Just as C++ was becoming the language of choice for building industrial-strength
applications, another growth spurt in the evolution of programming language was
budding, fertilized by the latest disruptive technology—the World Wide Web. The
Internet had been a well-kept secret for decades before the National Science Foundation
(who oversaw the Internet) removed barriers that prevented commercialization. Until 1991
when it was opened to commerce, the Internet was the almost exclusive domain of
government agencies and the academic community. Once the barrier to commercialization
was lifted, the World Wide Web—one of several services offered on the Internet—
became a virtual community center where visitors could get free information about
practically anything and browse through thousands of virtual stores.
Browsers power the World Wide Web. A browser translates ASCII text files written
in HTML into an interactive display that can be interpreted on any machine. As long as
the browser is compatible with the correct version of HTML and HTTP implementation,
any computer running the browser can use the same HTML document without having
to modify it for a particular type of computer, which was something unheard of at the
time. Programs written in C or C++ are machine dependent and cannot run on a different
machine unless the program is recompiled.
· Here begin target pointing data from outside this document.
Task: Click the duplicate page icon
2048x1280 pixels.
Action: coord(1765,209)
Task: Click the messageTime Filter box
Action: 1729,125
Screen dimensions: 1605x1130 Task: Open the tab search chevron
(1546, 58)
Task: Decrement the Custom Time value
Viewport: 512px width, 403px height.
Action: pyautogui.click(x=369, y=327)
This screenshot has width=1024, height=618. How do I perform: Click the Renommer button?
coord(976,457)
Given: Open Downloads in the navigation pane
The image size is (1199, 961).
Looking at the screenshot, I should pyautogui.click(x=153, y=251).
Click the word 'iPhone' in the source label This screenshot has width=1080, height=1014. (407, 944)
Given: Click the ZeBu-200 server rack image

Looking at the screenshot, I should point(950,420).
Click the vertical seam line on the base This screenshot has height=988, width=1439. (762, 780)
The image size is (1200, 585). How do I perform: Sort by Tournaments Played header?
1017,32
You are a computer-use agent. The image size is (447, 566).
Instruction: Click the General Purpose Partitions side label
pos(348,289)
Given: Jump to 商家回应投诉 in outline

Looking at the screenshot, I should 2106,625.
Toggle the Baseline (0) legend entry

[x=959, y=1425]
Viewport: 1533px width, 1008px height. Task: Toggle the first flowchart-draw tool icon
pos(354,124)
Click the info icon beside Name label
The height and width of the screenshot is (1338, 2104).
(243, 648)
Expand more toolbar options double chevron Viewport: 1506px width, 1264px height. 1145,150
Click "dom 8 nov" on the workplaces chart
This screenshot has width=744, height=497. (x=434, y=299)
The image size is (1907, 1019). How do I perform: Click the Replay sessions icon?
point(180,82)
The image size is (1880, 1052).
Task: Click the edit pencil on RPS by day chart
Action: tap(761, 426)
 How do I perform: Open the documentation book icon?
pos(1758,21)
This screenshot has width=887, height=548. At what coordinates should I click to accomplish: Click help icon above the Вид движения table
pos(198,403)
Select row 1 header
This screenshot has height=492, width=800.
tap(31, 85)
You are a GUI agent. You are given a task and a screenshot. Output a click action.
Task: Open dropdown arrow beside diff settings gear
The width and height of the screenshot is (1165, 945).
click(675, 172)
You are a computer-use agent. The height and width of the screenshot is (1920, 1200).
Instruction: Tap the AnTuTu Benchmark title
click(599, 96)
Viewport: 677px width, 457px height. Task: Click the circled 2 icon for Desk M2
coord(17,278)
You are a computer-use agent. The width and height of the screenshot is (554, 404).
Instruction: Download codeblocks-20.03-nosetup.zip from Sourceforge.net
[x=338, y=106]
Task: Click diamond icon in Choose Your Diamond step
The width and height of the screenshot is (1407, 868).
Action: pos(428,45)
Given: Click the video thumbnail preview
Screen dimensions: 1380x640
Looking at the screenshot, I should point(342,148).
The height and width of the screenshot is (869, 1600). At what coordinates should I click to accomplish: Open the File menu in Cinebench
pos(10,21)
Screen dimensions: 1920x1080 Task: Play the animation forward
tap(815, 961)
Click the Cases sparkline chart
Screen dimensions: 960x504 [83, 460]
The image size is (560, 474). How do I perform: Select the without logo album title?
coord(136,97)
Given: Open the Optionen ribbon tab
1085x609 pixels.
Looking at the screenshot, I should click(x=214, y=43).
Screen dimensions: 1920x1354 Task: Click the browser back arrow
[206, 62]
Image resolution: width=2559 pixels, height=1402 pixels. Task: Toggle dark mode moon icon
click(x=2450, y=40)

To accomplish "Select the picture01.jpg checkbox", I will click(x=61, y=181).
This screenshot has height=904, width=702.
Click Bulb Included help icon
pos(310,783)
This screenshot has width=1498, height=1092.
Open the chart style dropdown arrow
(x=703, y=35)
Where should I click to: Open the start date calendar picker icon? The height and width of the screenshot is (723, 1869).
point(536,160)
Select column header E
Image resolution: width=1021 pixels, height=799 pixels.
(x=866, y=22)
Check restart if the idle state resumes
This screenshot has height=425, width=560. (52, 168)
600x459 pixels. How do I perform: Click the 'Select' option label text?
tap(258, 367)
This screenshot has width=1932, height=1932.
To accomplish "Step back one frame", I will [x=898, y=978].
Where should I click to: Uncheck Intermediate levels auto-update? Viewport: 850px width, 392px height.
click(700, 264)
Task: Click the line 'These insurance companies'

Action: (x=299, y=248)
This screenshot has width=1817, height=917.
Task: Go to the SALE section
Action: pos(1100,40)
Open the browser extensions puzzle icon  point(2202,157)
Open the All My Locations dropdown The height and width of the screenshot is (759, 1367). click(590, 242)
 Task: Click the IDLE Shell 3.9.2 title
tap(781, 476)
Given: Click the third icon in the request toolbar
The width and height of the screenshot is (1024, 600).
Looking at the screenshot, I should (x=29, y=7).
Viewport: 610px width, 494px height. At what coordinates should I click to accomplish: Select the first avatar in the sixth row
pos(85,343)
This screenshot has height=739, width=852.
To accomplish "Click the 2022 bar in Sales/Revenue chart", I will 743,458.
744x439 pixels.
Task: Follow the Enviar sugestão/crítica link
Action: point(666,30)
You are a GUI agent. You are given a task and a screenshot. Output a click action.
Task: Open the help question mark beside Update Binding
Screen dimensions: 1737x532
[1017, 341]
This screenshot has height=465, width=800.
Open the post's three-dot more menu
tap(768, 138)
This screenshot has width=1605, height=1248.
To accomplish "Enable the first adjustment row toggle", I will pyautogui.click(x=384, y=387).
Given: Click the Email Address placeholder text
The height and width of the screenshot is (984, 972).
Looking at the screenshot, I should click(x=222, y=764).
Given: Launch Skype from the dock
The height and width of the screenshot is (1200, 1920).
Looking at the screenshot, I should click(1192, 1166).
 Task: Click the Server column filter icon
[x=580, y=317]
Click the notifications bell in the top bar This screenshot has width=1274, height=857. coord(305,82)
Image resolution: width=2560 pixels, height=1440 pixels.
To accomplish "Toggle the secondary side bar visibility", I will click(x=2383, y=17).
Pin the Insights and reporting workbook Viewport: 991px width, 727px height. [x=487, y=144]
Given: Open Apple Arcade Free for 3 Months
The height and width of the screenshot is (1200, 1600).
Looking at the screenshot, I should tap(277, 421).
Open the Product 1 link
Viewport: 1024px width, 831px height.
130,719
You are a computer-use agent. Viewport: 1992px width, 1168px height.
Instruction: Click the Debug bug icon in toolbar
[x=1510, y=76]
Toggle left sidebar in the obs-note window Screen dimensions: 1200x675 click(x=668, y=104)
The success of the Internet gave renewed focus to developing a machine-independent
programming language. And the same year the Internet was commercialized, five
technologists at Sun Microsystems set out to do just that. James Gosling, Patrick Naughton,
Chris Warth, Ed Frank, and Mike Sheridan spent 18 months developing the programming
language they called Oak, which was renamed Java when this new language made its
debut in 1995. Java went through numerous iterations between 1991 and 1995, during
which time many other technologists at Sun made substantial contributions to the
language. These included Bill Joy, Arthur van Hoff, Jonathan Payne, Frank Yelin, and
Although Java is closely associated with the Internet, it was developed as a language
for programming software that could be embedded into electronic devices regardless of
the type of CPU used by the device. This is known as the EmbeddedJava platform and
is in continuous use today for closed systems.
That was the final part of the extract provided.